Il est rare que l’on soit aussi complètement informé sur les conditions dans lesquelles un accident est survenu. C’est finalement par les préposés des entreprises d’ascenseurs que l’on connaît les difficultés d’intervention dans certains immeubles, les dégradations volontaires et systématiques, les abus d’utilisation qui sont souvent à l’origine d’incidents ou d’accidents.

 

Pour autant il serait absurde d’occulter d’autres responsabilités : fautes des prestataires de services dans l’entretien des appareils, inexécution par les propriétaires (y compris les syndicats) de travaux nécessaires, insuffisances dans la surveillance des appareils, etc…

 

 

C’est un accident déterminé qui a été à l’origine de l’emballement pour la mise en conformité des ascenseurs, comme un autre accident a été à l’origine de l’emballement pour la protection des piscines.

 

Cet emballement a généré un déséquilibre certain entre les données du problème posé et le volume technique et financier des solutions qui lui ont été apportées.

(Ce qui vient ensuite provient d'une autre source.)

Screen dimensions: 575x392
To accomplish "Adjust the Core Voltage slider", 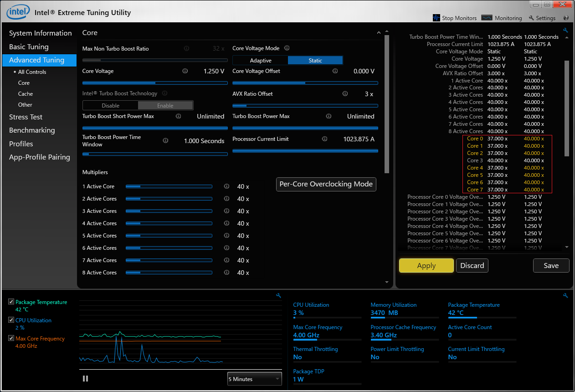I will pyautogui.click(x=155, y=83).
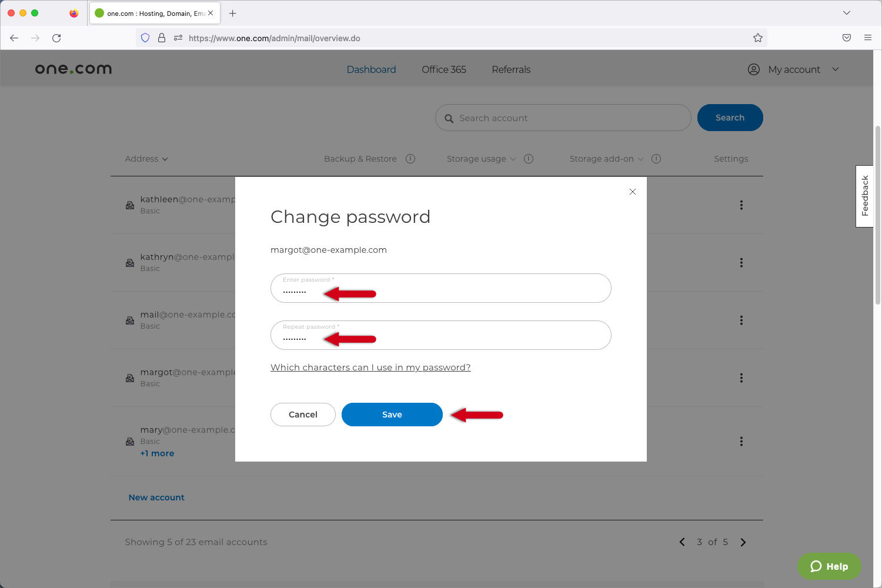Bookmark this page with the star icon
The width and height of the screenshot is (882, 588).
click(x=757, y=38)
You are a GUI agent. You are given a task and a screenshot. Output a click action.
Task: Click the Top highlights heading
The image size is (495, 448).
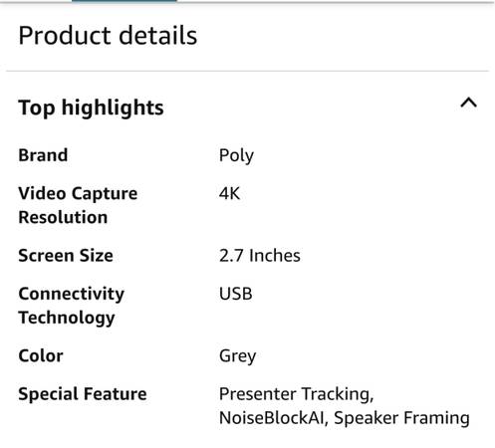[x=91, y=109]
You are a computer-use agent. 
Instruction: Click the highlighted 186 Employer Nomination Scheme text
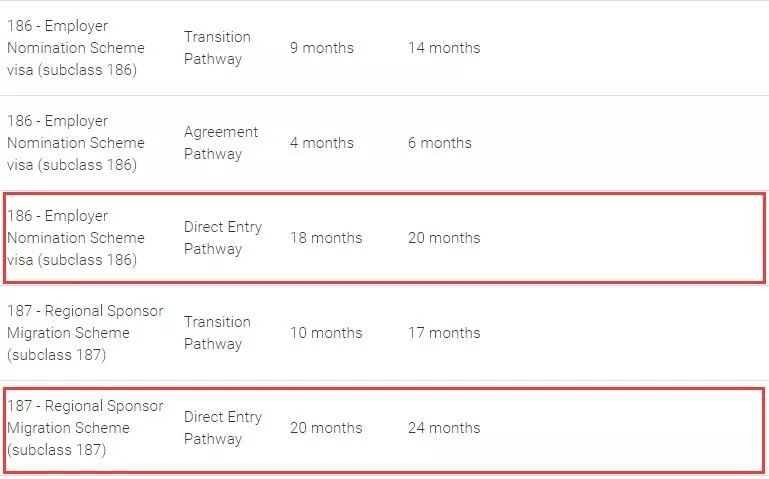(76, 238)
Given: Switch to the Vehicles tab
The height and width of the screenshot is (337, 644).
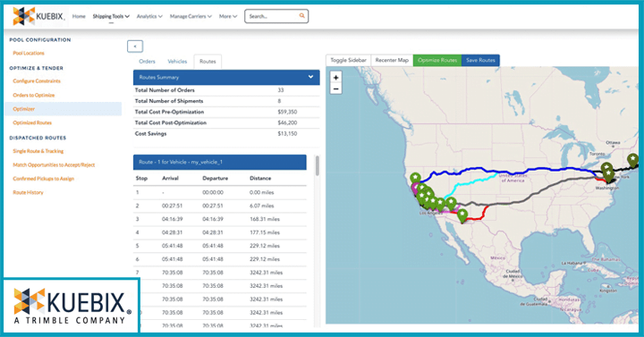Looking at the screenshot, I should coord(177,62).
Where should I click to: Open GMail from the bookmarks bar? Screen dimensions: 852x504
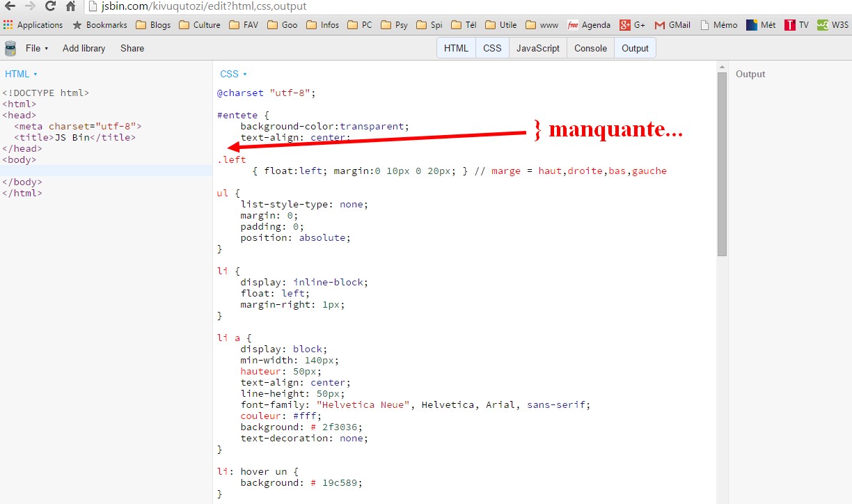point(671,24)
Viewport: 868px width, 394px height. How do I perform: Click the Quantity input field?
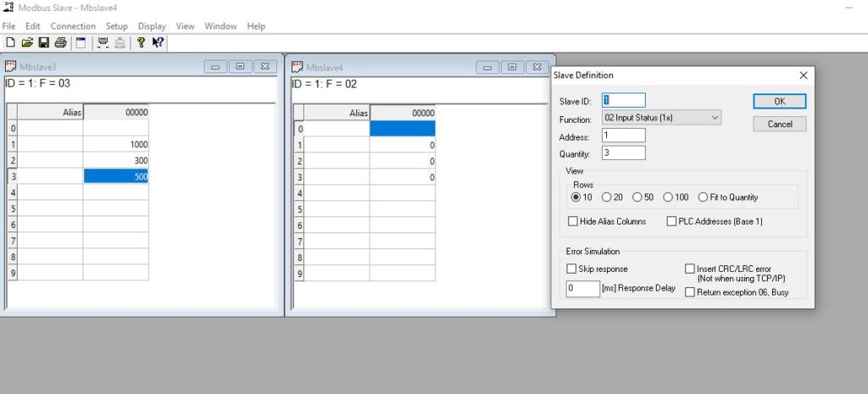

Il convenait en premier lieu de faire le recensement des infractions à la réglementation existante, des difficultés éprouvées par les entreprises concernées dans l’exécution de leur mission puis de prendre les mesures propres à remédier à ces infractions et difficultés. On se serait trouvé alors dans le champ d’une campagne d’action psychologique au sens propre du terme.

Il convenait ensuite de prévoir sereinement une action d’amélioration des installations existantes suffisamment étalée dans le temps pour que ses incidences financières demeurassent compatibles avec les facultés des copropriétaires et la nécessité de ne pas contrarier la mise en œuvre convenable des autres opérations d’entretien des immeubles.

 

Les dispositions de la loi du 2 juillet 2003 ont largement débordé ce cadre raisonnable en limitant à cinq ans le délai d’exécution d’un premier train de 9 mesures, à 10 ans celui d’un second train de 7 mesures, enfin à 15 ans celui des 2 mesures finales.

Il était évident dès le départ que les entreprises n’étaient pas en mesure de respecter le délai prévu pour la première catégorie. De plus le législateur n’a pris en considération ni le délai pratique de prise de décision par les syndicats de copropriétaires, ni les difficultés de financement des travaux.

Notons enfin que le décret d’application de la loi a été pris le 9 septembre 2004.

 

La mise en place de ce dispositif a été ressentie de prime abord comme un royal cadeau fait aux entreprises concernées, soupçonnées de s’entendre pour partager le gâteau.

Dans une étude récente, UFC-Que choisir évalue à 6 milliards d'euros l'impact financier de la rénovation de sécurité pour les  ménages (22.000 euros par ascenseur), « soit près du double de ce qui était annoncé lors du vote de la loi du 2 juillet 2003 ».

L’association ajoute que son étude « montre que pour chaque poste de rénovation, il apparaît entre la valeur médiane et la moyenne des 30% des devis les moins chers des écarts de prix allant de 28% à 82% selon les postes ! Par exemple, pour un même nombre d'étages et une même charge d'appareil, le coût de remplacement de l'armoire de commande va de 7.800 euros à 12.500 euros »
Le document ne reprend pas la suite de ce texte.